So the exchange went like this: You send us non-American-workers and we send you non-worker Americans. I thought of that as a fair-trade, kind of like the odds bet at craps.
The non-working Americans will fit right into these poor countries perfectly because then there is probably no work to be had which is what they like. The non-American-workers will fill the bill here by working, paying taxes, becoming citizens and not feeling entitled to anything other than a shot at the American dream.
I was taken to task for such thinking. I was called cruel for suggesting that our welfare recipients should be forced to work even though they are able-bodied. How dare I have that kind of attitude? Welfare recipients have the right to choose whether they work or sponge. Anyway that was the counter-argument.
Which brings me to casino gambling. I have the same cruel attitude when it comes to games of chance one can play in the casinos. I am annoyed by players who do not play the correct strategies at the games; players who ultimately cost themselves a lot more money in losses than they need suffer.
Casino gambling does not require the intellect of an Albert Einstein or Stephen Hawking to understand the proper way to play the games. You just have to understand which are the good bets and which are the bad bets.
So what is the formula? Simply this: The house edge and the speed of the game determine which of the games to focus on and which are the games to avoid.
Take baccarat. There are three bets at this game, the Player bet (house edge of approximately 1.24 percent = expected loss of $1.24 per $100 wagered); the Banker bet (house edge of approximately 1.06 percent = expected loss of $1.06 per $100 wagered) and the Tie bet (house edge of 14.4 percent = expected loss of $14.40 per $100 wagered).
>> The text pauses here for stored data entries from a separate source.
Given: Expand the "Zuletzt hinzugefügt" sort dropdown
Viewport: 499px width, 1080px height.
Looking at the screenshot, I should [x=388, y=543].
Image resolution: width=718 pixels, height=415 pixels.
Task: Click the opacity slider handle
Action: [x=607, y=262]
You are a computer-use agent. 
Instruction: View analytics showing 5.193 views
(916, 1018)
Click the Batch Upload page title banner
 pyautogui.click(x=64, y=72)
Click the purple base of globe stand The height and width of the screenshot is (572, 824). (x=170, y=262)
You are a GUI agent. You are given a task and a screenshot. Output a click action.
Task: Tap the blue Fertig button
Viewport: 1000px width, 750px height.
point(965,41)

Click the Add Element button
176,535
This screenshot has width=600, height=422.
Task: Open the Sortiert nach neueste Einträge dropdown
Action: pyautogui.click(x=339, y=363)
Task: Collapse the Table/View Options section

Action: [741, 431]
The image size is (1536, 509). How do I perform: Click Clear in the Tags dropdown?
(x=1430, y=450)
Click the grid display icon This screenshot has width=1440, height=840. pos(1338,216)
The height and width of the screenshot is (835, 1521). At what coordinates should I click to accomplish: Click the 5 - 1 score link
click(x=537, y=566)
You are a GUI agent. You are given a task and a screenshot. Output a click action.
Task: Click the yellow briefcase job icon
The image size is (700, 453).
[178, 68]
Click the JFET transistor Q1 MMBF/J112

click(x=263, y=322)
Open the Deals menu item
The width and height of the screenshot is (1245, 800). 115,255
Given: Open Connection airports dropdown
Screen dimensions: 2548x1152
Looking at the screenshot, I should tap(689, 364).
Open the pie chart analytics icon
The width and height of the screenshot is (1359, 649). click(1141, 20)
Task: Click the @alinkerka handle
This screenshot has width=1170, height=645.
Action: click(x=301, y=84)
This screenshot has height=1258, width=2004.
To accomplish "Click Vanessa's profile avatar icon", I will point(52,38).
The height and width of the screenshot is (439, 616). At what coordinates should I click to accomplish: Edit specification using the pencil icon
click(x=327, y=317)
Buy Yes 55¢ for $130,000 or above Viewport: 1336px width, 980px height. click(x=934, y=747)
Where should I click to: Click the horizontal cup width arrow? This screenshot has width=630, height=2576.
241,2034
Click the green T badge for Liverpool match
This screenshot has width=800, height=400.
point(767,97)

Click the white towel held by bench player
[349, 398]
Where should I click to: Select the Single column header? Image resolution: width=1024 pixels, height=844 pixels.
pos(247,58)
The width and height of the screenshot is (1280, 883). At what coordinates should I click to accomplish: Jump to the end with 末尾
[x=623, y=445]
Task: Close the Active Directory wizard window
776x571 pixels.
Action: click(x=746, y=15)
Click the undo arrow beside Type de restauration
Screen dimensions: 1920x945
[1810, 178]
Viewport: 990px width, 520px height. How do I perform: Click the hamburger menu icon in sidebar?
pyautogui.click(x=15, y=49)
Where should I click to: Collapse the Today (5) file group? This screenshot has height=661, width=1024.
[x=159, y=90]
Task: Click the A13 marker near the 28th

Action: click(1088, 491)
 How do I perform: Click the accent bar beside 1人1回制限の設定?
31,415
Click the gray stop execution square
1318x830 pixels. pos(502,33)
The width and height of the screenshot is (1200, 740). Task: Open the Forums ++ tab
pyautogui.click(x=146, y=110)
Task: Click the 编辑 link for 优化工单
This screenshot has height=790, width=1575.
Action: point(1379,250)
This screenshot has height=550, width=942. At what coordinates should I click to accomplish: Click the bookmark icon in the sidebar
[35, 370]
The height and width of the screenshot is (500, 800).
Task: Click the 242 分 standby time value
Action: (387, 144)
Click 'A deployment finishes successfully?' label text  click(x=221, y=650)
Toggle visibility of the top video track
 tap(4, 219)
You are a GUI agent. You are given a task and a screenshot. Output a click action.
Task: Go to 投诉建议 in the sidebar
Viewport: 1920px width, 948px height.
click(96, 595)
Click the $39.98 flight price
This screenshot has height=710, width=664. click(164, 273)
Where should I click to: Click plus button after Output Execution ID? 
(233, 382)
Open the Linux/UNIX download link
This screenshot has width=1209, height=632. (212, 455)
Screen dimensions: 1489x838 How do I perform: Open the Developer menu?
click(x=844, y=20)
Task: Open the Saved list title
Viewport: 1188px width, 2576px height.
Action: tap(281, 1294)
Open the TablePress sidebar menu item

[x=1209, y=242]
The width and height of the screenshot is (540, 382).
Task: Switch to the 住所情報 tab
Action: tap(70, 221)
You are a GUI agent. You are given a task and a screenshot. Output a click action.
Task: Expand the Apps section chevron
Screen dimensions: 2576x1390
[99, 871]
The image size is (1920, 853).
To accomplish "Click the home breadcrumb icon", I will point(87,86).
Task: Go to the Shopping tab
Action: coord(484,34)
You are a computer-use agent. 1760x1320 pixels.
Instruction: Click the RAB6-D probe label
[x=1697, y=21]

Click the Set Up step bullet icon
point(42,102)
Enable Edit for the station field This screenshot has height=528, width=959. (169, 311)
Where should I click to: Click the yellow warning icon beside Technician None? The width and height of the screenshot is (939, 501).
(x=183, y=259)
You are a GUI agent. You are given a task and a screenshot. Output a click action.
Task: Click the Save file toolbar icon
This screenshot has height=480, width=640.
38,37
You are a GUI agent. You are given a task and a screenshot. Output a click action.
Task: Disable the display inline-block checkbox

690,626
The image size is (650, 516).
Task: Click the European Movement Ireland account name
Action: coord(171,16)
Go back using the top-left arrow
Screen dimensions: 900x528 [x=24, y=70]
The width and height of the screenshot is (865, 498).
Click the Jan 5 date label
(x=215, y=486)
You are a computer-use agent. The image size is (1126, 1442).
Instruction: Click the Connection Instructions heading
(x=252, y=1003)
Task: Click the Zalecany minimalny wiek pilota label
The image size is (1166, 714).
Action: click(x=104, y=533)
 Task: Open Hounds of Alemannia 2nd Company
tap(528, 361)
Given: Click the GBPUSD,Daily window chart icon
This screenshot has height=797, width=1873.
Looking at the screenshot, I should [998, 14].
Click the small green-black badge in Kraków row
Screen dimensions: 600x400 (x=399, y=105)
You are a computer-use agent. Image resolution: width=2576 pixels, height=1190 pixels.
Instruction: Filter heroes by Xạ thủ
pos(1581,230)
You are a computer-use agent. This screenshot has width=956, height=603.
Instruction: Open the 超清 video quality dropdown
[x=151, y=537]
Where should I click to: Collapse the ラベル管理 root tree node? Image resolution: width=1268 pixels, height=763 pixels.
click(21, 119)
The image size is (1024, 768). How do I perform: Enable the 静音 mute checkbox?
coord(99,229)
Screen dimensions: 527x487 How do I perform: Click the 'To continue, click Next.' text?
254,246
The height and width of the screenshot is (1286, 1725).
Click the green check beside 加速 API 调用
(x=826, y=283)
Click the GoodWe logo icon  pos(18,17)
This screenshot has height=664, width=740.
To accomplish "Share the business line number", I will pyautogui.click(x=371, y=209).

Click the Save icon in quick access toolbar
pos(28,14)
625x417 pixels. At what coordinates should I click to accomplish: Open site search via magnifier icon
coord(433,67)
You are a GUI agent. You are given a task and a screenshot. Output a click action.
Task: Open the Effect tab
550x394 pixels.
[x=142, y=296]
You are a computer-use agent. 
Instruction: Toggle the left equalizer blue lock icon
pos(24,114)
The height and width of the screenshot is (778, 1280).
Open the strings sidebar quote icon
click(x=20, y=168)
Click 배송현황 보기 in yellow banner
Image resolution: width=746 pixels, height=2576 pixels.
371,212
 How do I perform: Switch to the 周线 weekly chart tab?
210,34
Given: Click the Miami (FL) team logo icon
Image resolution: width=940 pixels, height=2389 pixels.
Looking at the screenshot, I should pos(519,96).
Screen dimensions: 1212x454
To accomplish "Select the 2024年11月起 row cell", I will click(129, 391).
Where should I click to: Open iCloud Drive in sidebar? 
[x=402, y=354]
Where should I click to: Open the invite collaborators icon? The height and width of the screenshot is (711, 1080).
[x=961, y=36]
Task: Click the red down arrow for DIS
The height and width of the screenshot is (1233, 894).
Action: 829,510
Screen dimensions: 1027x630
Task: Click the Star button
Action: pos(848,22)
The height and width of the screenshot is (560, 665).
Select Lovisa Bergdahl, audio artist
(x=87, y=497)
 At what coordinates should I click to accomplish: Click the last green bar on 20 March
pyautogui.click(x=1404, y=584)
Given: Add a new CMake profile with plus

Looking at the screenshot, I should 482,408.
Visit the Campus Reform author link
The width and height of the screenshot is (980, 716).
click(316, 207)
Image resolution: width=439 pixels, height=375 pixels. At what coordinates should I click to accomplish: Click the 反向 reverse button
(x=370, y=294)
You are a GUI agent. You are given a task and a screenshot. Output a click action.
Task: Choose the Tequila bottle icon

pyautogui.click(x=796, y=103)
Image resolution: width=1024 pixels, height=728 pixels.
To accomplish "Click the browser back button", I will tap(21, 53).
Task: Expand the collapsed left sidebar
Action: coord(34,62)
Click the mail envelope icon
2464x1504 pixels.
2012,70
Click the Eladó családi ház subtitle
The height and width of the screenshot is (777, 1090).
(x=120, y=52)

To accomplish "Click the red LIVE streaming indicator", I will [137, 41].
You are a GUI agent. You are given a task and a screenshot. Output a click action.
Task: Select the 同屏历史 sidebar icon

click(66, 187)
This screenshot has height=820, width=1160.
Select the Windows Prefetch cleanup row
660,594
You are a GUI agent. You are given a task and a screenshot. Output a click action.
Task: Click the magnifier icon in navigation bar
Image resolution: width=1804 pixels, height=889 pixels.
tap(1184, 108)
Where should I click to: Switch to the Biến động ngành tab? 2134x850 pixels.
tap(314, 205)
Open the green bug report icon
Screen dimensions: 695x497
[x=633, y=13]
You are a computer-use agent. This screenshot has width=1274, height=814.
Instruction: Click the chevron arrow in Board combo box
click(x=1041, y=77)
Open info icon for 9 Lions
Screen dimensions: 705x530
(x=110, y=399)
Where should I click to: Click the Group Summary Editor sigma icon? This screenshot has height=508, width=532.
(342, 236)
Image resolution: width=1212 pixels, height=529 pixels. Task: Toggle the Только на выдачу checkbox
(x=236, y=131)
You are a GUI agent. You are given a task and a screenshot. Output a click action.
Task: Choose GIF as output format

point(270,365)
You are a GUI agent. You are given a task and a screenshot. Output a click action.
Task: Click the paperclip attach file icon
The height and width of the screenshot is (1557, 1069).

Right off the bat you know that the Tie bet is a sucker bet because the house will drain you of your money in short order.
Now we have to take into consideration the speed of the game – how many decisions do you face in an hour of play? In the high-roller room at the traditional baccarat table of 12-14 spots, the game is quite slow – maybe 40 decisions per hour. Betting on either Banker or Player, this game will be a close contest owing to the low house edges on those bets.
But there is another kind of baccarat game, mini-baccarat, which is played on a table similar to a blackjack table. This game has the same rules but is lightning fast. You can face upwards of 150 decisions per hour. Now, even with a low house-edge, the mini-version of baccarat becomes a far more dangerous game.
Given a player who can afford $100 minimums, which table would be best to play $100 per hand? There is no question as to what the answer should be.
And what about craps? The same holds true for this game. There are a few excellent bets at the game (the pass line with odds; the don’t pass with odds; the come with odds; the don’t come with odds; the placing of the 6 and 8; the buying of the 4 or 10 for $25 or $50 if the commission is paid on wins only) and a multitude of bad, awful and horrendous bets at this game that can come in with percentages from 9 percent to 17 percent and sometimes more (that horrendous Fire Bet that is over 20 percent).
Still, go to just about any craps table in America and what will you see? Correct; you will see players make all the worst bets at the game. Why do they do this?
You can read this web site and issue after issue great gaming writers steer you in the proper direction concerning what games to play and how to bet them. There are literally hundreds of good books on the games but still, players just seem to want to throw their money down a rat hole.
So, am I supposed to have sympathy for these players as I am supposed to have sympathy for able-bodied people who refuse to work? I think not. Like able-bodied welfare recipients, the players should play the game correctly, just as those recipients should get their butts off the seat and look for a job.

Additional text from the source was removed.